I'd just gotten a divorce after 14 years of marriage. After having to sell our big dream home, I'd managed to buy a much smaller house that was just big enough for my two daughters and me. It was mouse infested and needed lots of work when I bought it, but I had done everything I could to make the little house feel right for us. I painted with colors I loved, decorated in all the pink I wanted, sewed perfect little floral valances that my former husband would have hated, and hung girly Irish lace cafe curtains in the kitchen. For inspiration, I'd even hung a huge picture of Rosie the Riveter with the words, "We Can Do It" in huge block letters at the end of our main hallway. Yet, my girls and I were still feeling alone and sad about where we now found ourselves.
One day, I was cleaning out the fireplace and noticed a thick, gooey, substance pooling under the grate. I was horrified. I had heard birds in the chimney earlier in the week and believed that one had died up in there and decomposition had begun. I thought, in the Texas heat, that the bird was liquefying or something. I called my former husband and asked him to come over and see if that was, indeed, what had happened. I had no idea how to remove something that was up in the flue.
He came over, knelt down on the hearth and began investigating. I sat on the couch watching, totally grossed out. Before long, he reached down and touched the puddle of muck and actually tasted it! As I was just about to shriek about how nasty that was, he gave a slight laugh and said, "It's bees. You've got honey bees in your chimney. And, from the sounds of it, there is an entire colony in there."

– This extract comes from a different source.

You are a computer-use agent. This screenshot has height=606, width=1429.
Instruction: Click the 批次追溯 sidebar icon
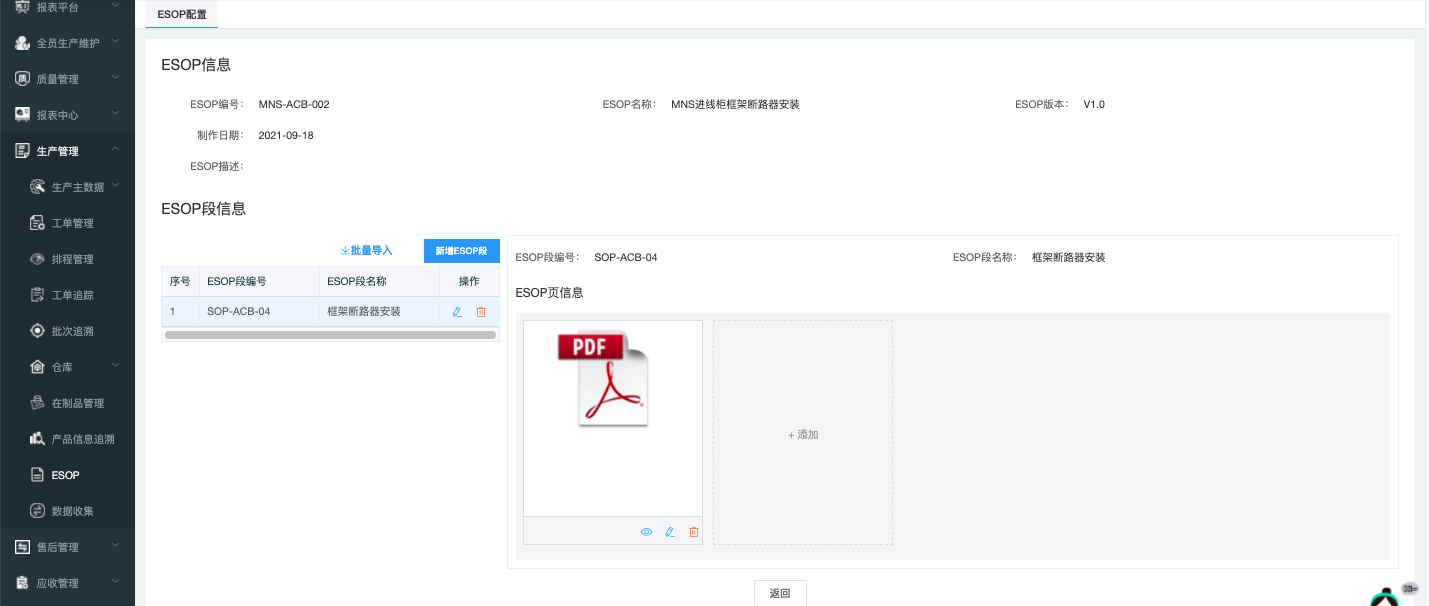coord(38,331)
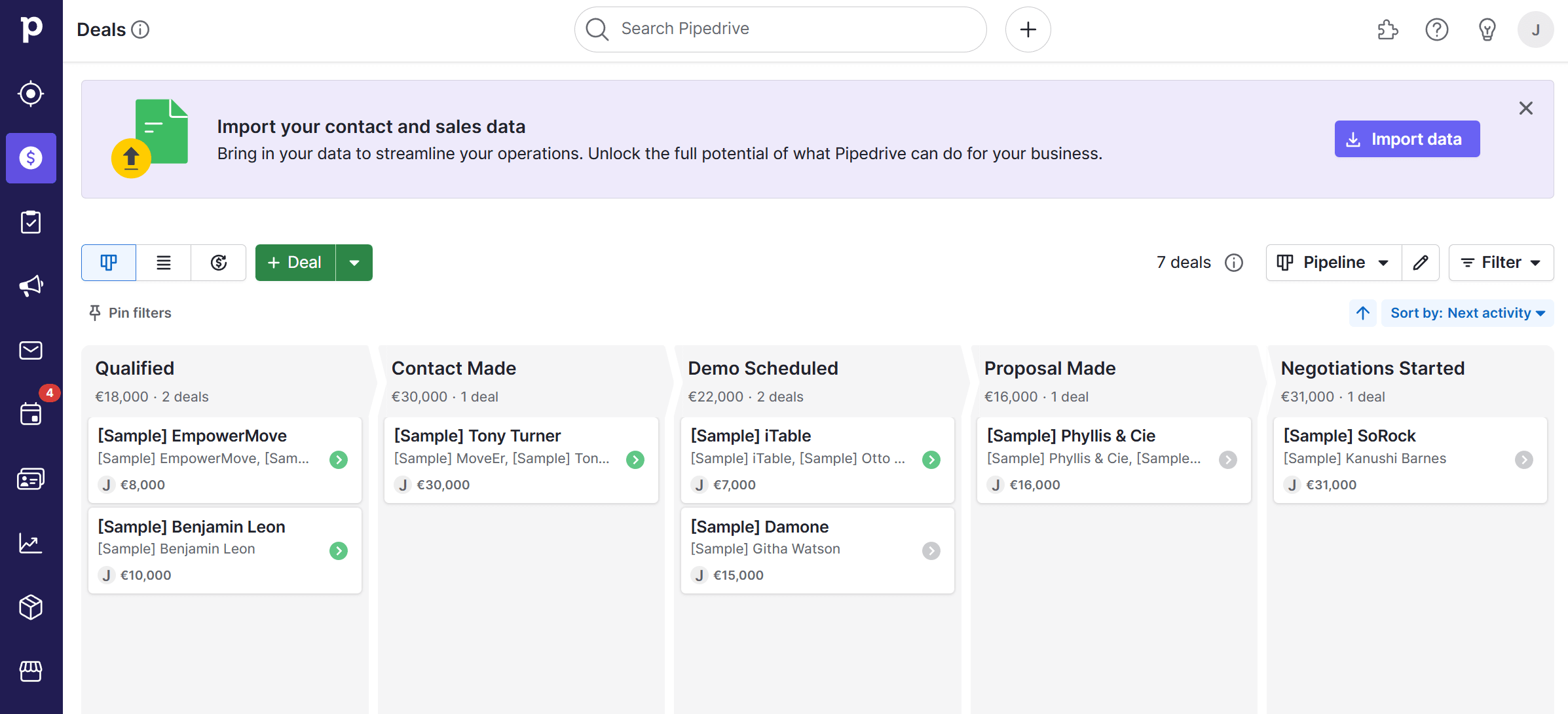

From that moment on, I knew I was home. I'd always wanted to keep bees after watching my grandfather tend his hives. And now, those amazing insects had chosen my house as their safe place to make their home and do their work. The fireplace was literally dripping with the golden, sweet substance. I placed a bowl in the fireplace and made good use of the honey when I wanted some hot tea.
I never felt alone again. That little house is now and forever will be known for me and my daughters as, "The Happy House." It was our safe place to make our home and do the work of healing. We would survive and life would go on. We would make it work. Who needs a perfect hive?
I later learned that my own name, Melissa, is Greek for honey bee. It fits. It all makes sense now.